AN ONLINE community set up to give GPs a forum to air grievances about their work has come under fire from critics who claim the derogatory comments made by doctors about their patients are putting them off raising health problems at their local surgery.
GP Doctor, which was launched as a website and Facebook page last year by an anonymous doctor working in the NHS, has been used by GPs to criticise patients for taking too long during appointments, asking “stupid” questions and wasting medics’ time by consulting over symptoms which the GPs believe should be dealt with at home.
But critics have warned that the site is deterring patients from visiting their GP because they fear being mocked behind their backs. Angry patients have also accused the site of showing contempt for ill members of the public who do not have medical training.
The site is visited regularly by GPs and other medical professionals from around the UK who use it to express their annoyance at issues they encounter at work and comment on posts made by the anonymous GP Doctor, who works as a general practitioner somewhere in the UK.
Jean Turner, patron of the Scotland Patients Association, said: “I am appalled by this. They are letting down their profession and letting down patients by treating them like that and making a joke out of it. It would be one thing if they were talking to each other where nobody else can see, but they know this is in an open forum.”

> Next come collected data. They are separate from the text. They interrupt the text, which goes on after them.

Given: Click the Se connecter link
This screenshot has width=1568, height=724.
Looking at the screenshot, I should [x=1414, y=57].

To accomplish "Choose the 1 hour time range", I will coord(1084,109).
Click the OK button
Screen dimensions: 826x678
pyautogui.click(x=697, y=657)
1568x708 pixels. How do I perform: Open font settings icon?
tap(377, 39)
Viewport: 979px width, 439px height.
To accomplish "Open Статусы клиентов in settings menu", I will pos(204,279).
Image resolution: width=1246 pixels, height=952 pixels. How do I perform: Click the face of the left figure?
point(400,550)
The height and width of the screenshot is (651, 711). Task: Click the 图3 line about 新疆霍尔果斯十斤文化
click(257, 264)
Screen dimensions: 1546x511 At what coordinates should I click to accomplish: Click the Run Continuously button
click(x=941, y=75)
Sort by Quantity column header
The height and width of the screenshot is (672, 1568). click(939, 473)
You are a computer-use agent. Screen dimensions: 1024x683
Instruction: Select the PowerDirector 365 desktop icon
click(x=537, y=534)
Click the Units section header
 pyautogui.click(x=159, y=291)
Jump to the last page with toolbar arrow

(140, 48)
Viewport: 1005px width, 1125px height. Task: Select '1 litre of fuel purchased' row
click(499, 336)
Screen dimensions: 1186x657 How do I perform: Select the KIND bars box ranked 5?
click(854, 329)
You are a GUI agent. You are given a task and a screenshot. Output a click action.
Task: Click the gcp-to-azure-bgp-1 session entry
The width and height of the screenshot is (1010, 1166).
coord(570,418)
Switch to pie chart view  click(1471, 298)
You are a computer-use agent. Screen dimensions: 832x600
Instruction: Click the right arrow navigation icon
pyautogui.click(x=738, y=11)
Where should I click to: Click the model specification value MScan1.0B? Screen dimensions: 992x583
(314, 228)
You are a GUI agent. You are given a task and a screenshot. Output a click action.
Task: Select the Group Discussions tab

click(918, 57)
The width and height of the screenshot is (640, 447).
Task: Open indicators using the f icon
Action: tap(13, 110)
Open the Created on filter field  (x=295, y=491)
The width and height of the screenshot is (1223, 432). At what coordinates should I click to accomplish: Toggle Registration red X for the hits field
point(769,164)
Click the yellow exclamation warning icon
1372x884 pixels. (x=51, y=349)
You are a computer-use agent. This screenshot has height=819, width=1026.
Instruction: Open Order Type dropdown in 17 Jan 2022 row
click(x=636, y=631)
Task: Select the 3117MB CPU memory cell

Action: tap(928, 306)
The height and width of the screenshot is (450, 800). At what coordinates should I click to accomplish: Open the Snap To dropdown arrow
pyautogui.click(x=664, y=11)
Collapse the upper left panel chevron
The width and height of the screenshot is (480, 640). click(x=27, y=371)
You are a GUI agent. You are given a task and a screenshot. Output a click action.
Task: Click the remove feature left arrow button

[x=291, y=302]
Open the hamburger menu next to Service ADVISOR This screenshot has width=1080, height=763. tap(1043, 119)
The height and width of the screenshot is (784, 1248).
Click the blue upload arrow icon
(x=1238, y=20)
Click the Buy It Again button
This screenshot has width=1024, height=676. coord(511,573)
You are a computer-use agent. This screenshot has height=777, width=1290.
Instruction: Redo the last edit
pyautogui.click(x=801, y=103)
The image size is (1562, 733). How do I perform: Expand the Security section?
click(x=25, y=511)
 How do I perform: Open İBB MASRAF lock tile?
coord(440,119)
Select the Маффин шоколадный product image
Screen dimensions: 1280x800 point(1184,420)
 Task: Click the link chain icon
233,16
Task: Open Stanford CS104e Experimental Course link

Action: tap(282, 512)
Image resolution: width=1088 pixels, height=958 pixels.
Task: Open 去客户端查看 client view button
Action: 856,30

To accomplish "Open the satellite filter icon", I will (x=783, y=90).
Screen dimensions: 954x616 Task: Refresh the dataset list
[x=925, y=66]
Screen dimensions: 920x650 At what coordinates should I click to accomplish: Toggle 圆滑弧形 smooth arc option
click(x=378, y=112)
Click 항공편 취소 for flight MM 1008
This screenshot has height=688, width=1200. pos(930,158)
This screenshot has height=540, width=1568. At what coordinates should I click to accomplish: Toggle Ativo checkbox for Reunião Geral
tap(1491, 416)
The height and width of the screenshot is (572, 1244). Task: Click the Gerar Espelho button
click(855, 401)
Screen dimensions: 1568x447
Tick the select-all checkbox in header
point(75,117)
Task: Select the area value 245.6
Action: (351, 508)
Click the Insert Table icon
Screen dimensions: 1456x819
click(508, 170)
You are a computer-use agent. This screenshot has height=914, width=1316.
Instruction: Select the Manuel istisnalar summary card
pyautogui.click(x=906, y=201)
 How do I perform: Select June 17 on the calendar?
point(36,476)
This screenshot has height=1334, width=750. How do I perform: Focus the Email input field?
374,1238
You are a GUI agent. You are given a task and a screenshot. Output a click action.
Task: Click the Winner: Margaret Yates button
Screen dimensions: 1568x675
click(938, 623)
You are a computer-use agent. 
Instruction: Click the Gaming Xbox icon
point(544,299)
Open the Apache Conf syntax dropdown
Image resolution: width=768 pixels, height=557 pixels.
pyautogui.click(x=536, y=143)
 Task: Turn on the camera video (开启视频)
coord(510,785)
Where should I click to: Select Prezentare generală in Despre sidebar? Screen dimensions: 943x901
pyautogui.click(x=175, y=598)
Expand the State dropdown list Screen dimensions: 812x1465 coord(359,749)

Turner said it could deter patients from visiting their doctor. “If you thought your GP was talking about you in this vein online you would not like it at all,” she added. “They need to understand that patients are only going to see their doctor because they believe there is a problem.”
The site, which does not name patients but is used by many doctors via their personal Facebook accounts, was set up in response to growing claims by GPs that they are overworked amid proposed changes in the NHS.
Issues raised have included mocking patients wearing “tight jeans” who need a knee examination and members of the public who fail to understand which common illnesses are “self limiting” and do not require medical attention.
The General Medical Council in Scotland said its guidelines make it clear that the standards expected of doctors do not change just because they are communicating through social media.
Prescription: ‘No pill for not being bright’
One comment made by the GP Doctor complaining about patients visiting with a long list of problems sparked more than 100 likes from health professionals on his Facebook site. He wrote: “[Patient says] I want to talk about my antidepressants, my mood is really low, my acne is no better, I think have a testicular lump, I need a letter for my employer, I have had abdominal pains for years and I have ankle pain.”
Poster David Hodges replied: “Smile. Nod. Phone wife and tell her I will be late home for dinner again.”
Grace Linney replied: “Then appointment times should be increased. People go in obviously worried about things and ten minutes just isn’t long enough in most cases.”
In another post, the GP Doctor detailed a consultation with a patient who said he had read that paracetamol did not work to help back pain and wondered whether he should change to a different painkiller.
In response to the doctor’s question as to whether he felt the drug was working, the man said it was. The GP Doctor wrote “????”. Responses from other people on the site mocked the man’s question.
“No pill for being not bright”, wrote Tse Gary. Daryl Lutter added: “A comment like that and I am surprised they are bright enough to read!”
In another post, the GP Doctor published a cartoon picture of a dentist with the words: “This is what a dentist looks like. So if you have a dental problem please go and see them first. I know my services are free but it’s not appropriate to waste an appointment seeing me first ‘in case I can fix it’.
“If I wanted to fix your teeth I would have gone to dental school.”